An example: a Moroccan father says that a jinn is the cause of his son’s epileptic seizures. The Dutch translation of jinn is geest (ghost). Unless the clinician is familiar with the Moroccan culture, this translation will not convey the full meaning of jinn. An intercultural mediator could add that ghosts are mentioned in the Quran and seen as a cause of epilepsy in Moroccan culture. It might also be important for the clinician to know that the patient may seek the help of a traditional healer, which could mean that they won’t follow the treatment that the clinician prescribes.
Another example involves taking blood samples. People of West African origin may be reluctant to have their blood taken, believing that it could make them sick or that they might die from a loss of blood. Knowing this, an intercultural could allay their fears by explaining that taking their blood is safe and nothing bad will happen to them.

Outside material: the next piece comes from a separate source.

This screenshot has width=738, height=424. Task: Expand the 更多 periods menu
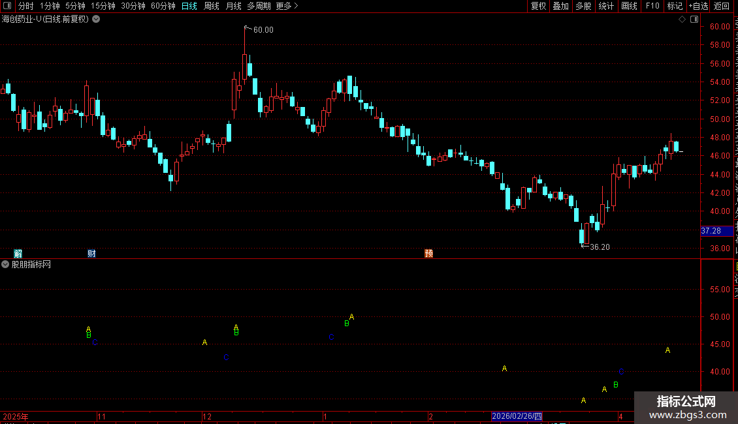coord(287,6)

Could interpreters learn from intercultural mediators?
Professional interpreters have been trained to refrain from intervening in these ways. Interpreters are often seen as mere ‘language conduits’. In other words, they are simply meant to be the messenger, interpreting what the parties say, and nothing else. But could professional interpreters learn something from non-professionally trained intercultural mediators? Perhaps there is a case for viewing interpreters as active participants who help to overcome not only linguistic, but also cultural barriers in order to achieve shared understanding.